RE: Why does god put the needs of the few above the need of the many?
December 25, 2020 at 12:36 am
(This post was last modified: December 25, 2020 at 12:38 am by Belacqua.)
(December 24, 2020 at 2:23 pm)Greatest I am Wrote: That thinking is why Gnostic Christian Jesus taught that heaven was here and now but that most people could not see it. I can.
Yes, I think it's standard for Gnostic and esoteric Christians to hold that God is not separate from our own time and place, and that if we fail to see this, it's a problem of our perception.
So it's interesting to me that you say you can see it.
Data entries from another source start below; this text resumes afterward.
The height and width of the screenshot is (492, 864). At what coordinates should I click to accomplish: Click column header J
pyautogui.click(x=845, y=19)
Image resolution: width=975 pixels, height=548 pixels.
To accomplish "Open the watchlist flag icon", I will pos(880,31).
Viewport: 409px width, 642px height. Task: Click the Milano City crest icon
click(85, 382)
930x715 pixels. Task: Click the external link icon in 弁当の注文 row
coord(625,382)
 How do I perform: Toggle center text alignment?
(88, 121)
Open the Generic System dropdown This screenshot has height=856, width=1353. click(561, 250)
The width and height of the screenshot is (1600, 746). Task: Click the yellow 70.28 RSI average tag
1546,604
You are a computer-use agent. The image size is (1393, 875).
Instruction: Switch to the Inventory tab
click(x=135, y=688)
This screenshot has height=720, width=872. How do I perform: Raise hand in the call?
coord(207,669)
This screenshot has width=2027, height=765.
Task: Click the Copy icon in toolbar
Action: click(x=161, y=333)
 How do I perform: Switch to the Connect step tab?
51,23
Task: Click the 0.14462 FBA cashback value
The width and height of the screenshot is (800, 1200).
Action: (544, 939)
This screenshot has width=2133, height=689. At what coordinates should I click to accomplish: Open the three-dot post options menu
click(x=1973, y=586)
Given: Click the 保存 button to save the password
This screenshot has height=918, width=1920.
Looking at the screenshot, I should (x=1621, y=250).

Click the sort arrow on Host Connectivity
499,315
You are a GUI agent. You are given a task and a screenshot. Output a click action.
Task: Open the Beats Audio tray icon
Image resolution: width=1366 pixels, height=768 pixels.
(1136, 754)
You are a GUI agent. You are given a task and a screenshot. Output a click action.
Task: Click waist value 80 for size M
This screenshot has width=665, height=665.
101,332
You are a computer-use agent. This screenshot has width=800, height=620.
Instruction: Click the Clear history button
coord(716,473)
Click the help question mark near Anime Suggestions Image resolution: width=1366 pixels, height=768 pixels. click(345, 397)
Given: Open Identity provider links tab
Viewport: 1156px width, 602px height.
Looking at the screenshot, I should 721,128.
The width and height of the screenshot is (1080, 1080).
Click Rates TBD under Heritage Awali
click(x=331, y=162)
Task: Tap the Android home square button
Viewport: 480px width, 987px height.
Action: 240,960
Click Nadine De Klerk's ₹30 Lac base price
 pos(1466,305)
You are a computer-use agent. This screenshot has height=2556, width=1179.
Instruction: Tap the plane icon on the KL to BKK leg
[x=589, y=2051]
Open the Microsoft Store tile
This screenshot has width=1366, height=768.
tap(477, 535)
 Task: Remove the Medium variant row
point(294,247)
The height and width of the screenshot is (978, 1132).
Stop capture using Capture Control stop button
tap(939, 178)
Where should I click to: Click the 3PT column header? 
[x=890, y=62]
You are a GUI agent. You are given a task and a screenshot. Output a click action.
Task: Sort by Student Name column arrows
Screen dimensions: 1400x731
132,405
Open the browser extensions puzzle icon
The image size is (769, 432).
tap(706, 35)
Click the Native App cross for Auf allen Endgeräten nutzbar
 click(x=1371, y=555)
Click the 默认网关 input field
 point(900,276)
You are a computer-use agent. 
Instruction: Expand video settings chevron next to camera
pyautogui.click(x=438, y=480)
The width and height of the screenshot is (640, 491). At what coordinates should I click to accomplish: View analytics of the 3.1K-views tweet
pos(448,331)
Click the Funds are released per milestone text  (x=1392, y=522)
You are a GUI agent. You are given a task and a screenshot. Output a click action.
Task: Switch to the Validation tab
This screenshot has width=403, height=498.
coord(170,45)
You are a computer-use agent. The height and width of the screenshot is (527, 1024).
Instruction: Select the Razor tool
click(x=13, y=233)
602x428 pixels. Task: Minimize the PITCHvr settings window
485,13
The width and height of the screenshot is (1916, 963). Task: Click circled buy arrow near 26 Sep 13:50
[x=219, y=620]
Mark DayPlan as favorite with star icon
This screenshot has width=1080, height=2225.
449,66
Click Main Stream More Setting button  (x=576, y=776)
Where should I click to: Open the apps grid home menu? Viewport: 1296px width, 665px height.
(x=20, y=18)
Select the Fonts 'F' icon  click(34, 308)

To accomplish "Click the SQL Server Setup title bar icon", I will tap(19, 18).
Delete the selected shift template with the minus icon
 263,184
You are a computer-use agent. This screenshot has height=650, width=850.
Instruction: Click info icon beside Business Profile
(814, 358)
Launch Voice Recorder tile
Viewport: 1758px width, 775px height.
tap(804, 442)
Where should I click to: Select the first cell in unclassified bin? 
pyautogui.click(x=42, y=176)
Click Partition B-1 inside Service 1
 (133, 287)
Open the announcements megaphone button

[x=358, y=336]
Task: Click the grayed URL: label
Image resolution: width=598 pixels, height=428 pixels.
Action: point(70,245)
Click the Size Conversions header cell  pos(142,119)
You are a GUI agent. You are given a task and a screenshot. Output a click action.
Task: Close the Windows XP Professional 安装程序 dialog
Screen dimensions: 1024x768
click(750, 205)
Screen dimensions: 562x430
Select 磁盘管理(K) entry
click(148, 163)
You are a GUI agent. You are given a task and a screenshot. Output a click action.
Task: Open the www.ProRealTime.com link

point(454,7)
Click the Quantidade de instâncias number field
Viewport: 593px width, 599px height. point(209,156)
When we read accounts of spiritual vision, from Plotinus to the Irish poet A.E., it seems that anyone experiencing God directly will be overwhelmed, at least temporarily. Writing about one's experience during the experience is not possible. Nonetheless people can relate what it felt like to them, after the fact. The description will necessarily be partial and probably symbolic, and probably make use of the ineffability topos, but can still be worth reading.
When you say that you can see that heaven is here and now, is this the type of experience you are talking about? Or is this a constant perception you have, like proprioception?
Obviously the mere understanding of the fact that heaven is here and now is not the same as seeing it. No doubt many people accept the truth of the proposition without having the vision.
My main question here is how that vision changes a person. Plato, of course, thought that after someone had had the direct view, he should return to the cave -- giving up direct vision -- because he would make the best leader. And this implies that someone who has Gnosis will be a better sort of human being. This makes me wonder what a better sort of human being would be like.
My guess is that if a person had a vision of truth, and kept some effects from it, he or she would be a number of things. I'm guessing:
kind,
patient,
calm,
forgiving of others' foibles,
clear in one's explanations, as far as language allows
The other way of imagining superior people, who are in touch with higher Gnosis, would be something like the model of the Taoist immortal. Such people are generally thought to have transcended to the point where normal human concerns would be of no interest. The kind of discussion we have on this forum would be of absolutely no interest to such a person, and we could be sure that anyone demanding to be taken seriously as an immortal wouldn't be one.
So I'm curious as to how, in your view, your vision of heaven as imminently present in the world has changed your character. Do you feel it has lifted you above normal human tendencies to fly off the handle? Has it made you exceptionally good at leading?